2. Pharmacologic, biologic and epidemiologic studies of DMPA and NET-EN and HIV risk

We read studies across the fields of pharmacology, in vitro and clinical studies with biologic outcomes, and longitudinal epidemiologic studies with HIV outcomes. For each area, we discussed findings and limitations from key studies that shaped our interpretation of the data. Each of the subsequent sections presents our collective opinion on the status of the field, including key insights and gaps, and we highlight key studies that influenced our opinion.

2.1. Pharmacologic profiles

The pharmacokinetic data from studies of DMPA and NET-EN show large interindividual and interstudy variability. Differences across studies may be impacted by differences in study design, including numbers of women investigated, women's demographic characteristics (ethnicity, race, body mass index, weight and metabolism), number of injections, injection sites, and time and frequency of measurements [14], [19]. Assay methodologies to measure progestins have evolved over time to be more sensitive and specific; however, this can further complicate interpretation when comparing data from newer and older studies [20], [21], [22]. Because of the pharmacokinetics of the formulations, serum concentrations of MPA and NET in the first weeks following injection of DMPA-IM and NET-EN, respectively, exceed contraceptive efficacy but are necessary to ensure maintenance of contraceptive efficacy throughout the dosing duration. For DMPA-IM, contraceptive efficacy has been shown to be the same with 100 mg and 150 mg of DMPA-IM [1], [2], [3], [23]. At the prescribed doses, DMPA has a longer duration of action than NET-EN. NET and MPA bind differentially to serum proteins, resulting in different bioavailability of free active drug [24].

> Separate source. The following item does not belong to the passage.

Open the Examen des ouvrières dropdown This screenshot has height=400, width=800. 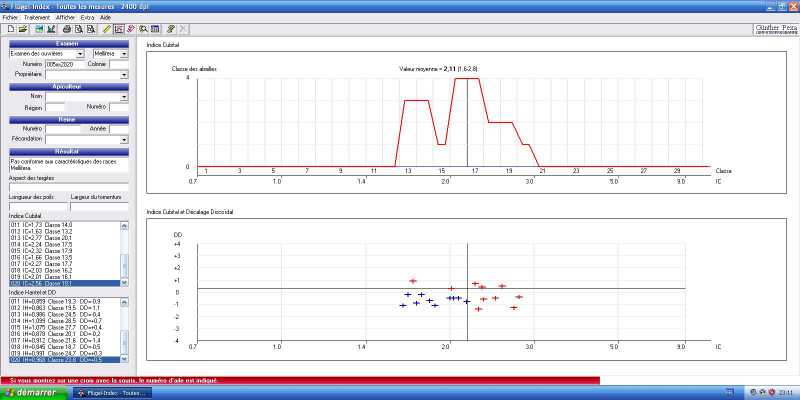[x=80, y=54]

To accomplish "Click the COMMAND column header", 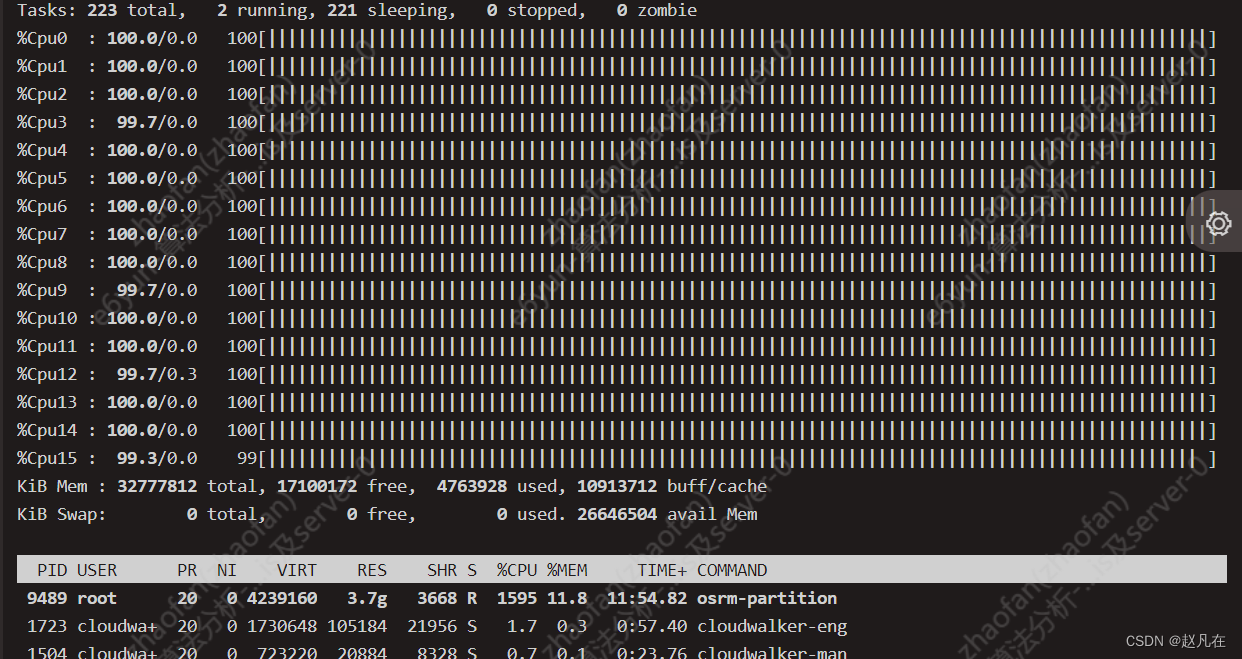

No pharmacokinetic studies have directly compared DMPA-IM and DMPA-SC. However, data from non-head-to-head studies suggest that serum MPA concentrations may be greater during the first 30 days after injection of DMPA-IM relative to DMPA-SC [19], [25], [26], [27]. More than 30 days following injection, serum MPA concentrations appear similar in women receiving DMPA-IM and DMPA-SC injections, although comparisons are complicated by lack of a head-to-head study [19], [25], [26], [28]. A postmarketing study designed to compare efficacy, safety and acceptability of DMPA-SC with DMPA-IM suggested no difference in minimum concentration (Cmin) at 90 days following injection, even subsequent to multiple injections, but did not evaluate Cmax [29].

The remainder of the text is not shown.